Ellula prit conscience qu’elle marchait en direction de la table, soutenue par le bras de la première épouse. Présent et avenir se confondaient, l’écartelaient, son corps et son esprit n’avaient pas la capacité d’accueillir les deux réalités en même temps. Elle ne vivait ni dans l’une ni dans l’autre, elle avait besoin de fraîcheur, de silence, de calme pour remettre un peu d’ordre, pour retrouver des repères. Les scènes défilaient, se superposaient sans lien apparent : des hommes misérables se battaient dans les couloirs et les pièces d’une immense maison aux murs de pierre noire, des soldats regroupés en pelotons exécutaient leurs prisonniers avec des armes qui crachaient la foudre, des femmes couraient entre les collines en portant leur enfant, des soudards achevaient des jeunes filles après les avoir violées, d’étranges mariages étaient célébrés dans une salle obscure et confinée… L’impression dominante était celle de la fin d’un monde, de l’omniprésence du vide noir et froid.

« Vous êtes toute pâle. »

Une voix masculine.

Elle était assise devant la table d’honneur dont la nappe blanche lui blessait les yeux. Elle se tourna vers son voisin. Isban Peskeur l’examinait avec la mine satisfaite du fermier venant d’acheter une yonaka, avec un soupçon d’inquiétude également. Il grignotait un bout de galette de fizlo dont les miettes s’incrustaient dans sa barbe.
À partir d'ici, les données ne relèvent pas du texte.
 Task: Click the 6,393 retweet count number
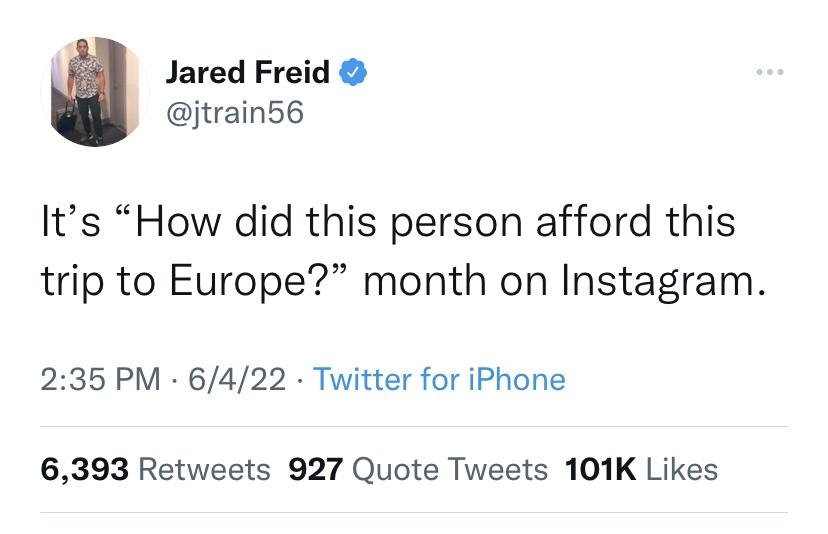(x=84, y=468)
Tout autour d’eux, les conversations des invités de prestige, l’eulan Paxy, les dignitaires du consistoire, les grands domaniaux, grossissaient le brouhaha général et couvraient les envolées des instruments de musique.

« La chaleur », souffla-t-elle.

La menace planait sur le domaine comme une ombre sournoise. Elle ne pouvait pas révéler sa prémonition. Elle transpirait de plus belle sous sa coiffe et ses vêtements, des gouttes de sueur perlaient de son front, s’écoulaient sur ses tempes, sur ses joues. Elle fermait les yeux pour échapper aux visions, pour gagner quelques secondes de répit, mais elle s’abîmait dans un gouffre sans fond où les images prenaient une dimension terrifiante.
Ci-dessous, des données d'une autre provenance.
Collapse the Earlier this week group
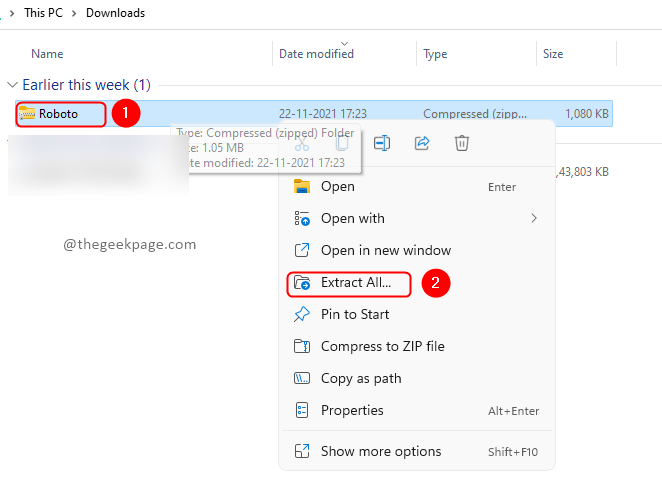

La mort la prévenait-elle de son passage ?

Les louagers découpaient les trois yonaks à l’aide de longues lames en pierre, les servantes apportaient les plats de choux dentelés et de navelles, les légumes traditionnels des plaines du continent Sud.
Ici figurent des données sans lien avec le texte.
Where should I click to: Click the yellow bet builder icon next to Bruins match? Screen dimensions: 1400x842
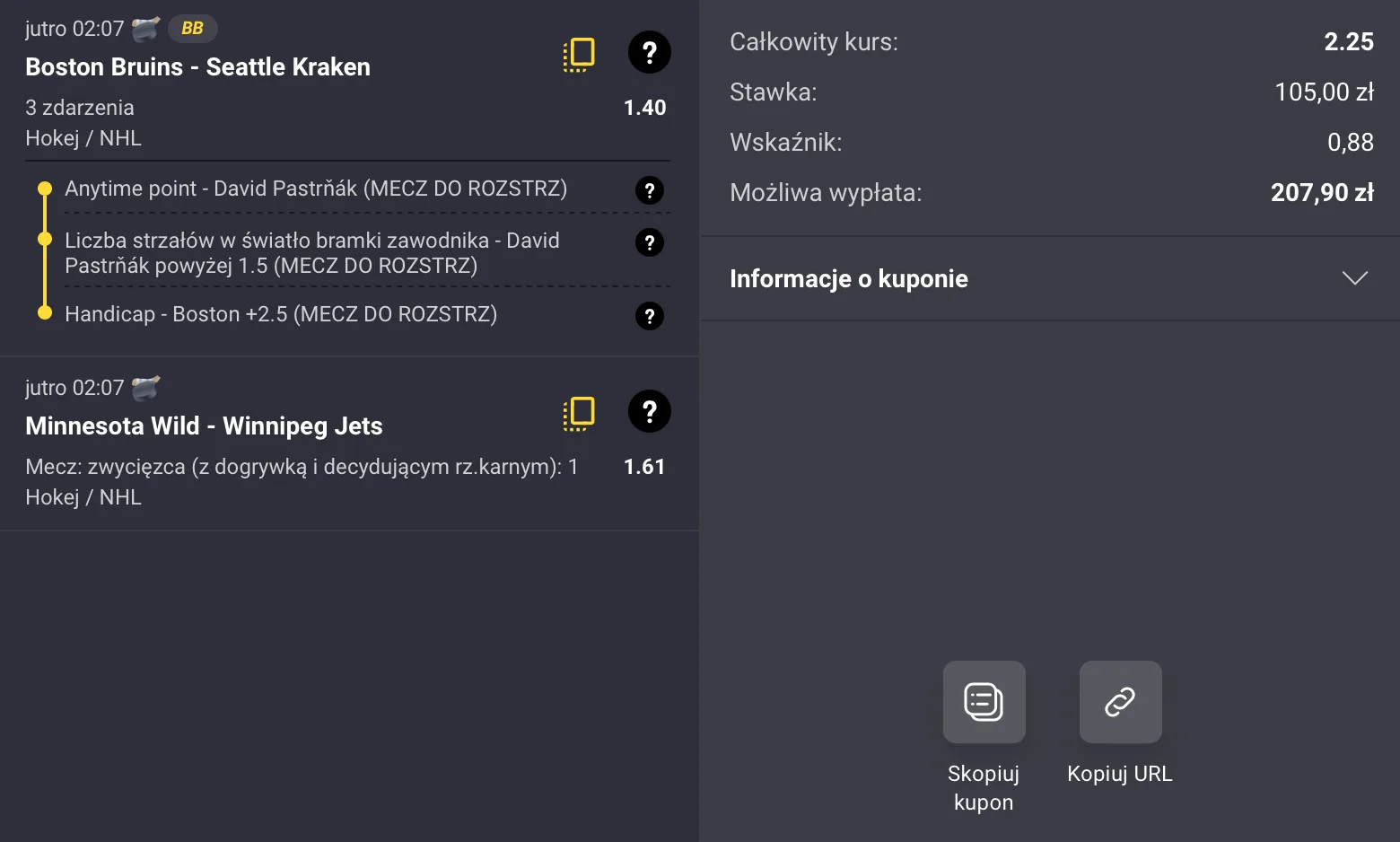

Il y eut d’abord un bourdonnement ténu, insistant, puis une odeur désagréable et tenace se répandit parmi les effluves de viande grillée. Les invités ne prirent pas immédiatement conscience du danger, mais ils parlèrent moins haut, rirent moins fort, et l’éclat de leurs yeux se ternit. Sans tenir compte des remontrances de ses sœurs, Eshan se débarrassa de sa veste, sortit de table, se faufila entre deux bâtiments et courut en direction des collines.

Le bourdonnement se transforma en grondement sourd, obligeant les invités à se taire. Brusquement dégrisés, les musiciens eux-mêmes cessèrent de jouer et restèrent immobiles sur l’estrade, la tête levée vers le ciel. Les visions d’Ellula s’interrompirent, elle reprit aussitôt pied dans le réel. Elle savait maintenant que l’avenir avait rejoint le présent, que le feu de la destruction allait s’abattre sur le continent Sud. Elle n’éprouvait aucune peur mais ressentait de la compassion pour ses parents, pour ses frères kroptes, même s’ils l’avaient traitée en sorcière puis en animal domestique. L’eulan Paxy, les autres officiants, les dignitaires, les grands domaniaux s’étaient levés à leur tour, avaient retiré leur chapeau, et, la main posée sur le front, ils scrutaient l’horizon dans une attitude comparable à celle des charognins, les petits rongeurs qui se dressaient sur les promontoires rocheux pour prévenir les ruses des prédateurs. Les pleurs d’un nourrisson s’élevaient quelque part dans un recoin de la cour où sa mère s’était retirée pour lui donner le sein.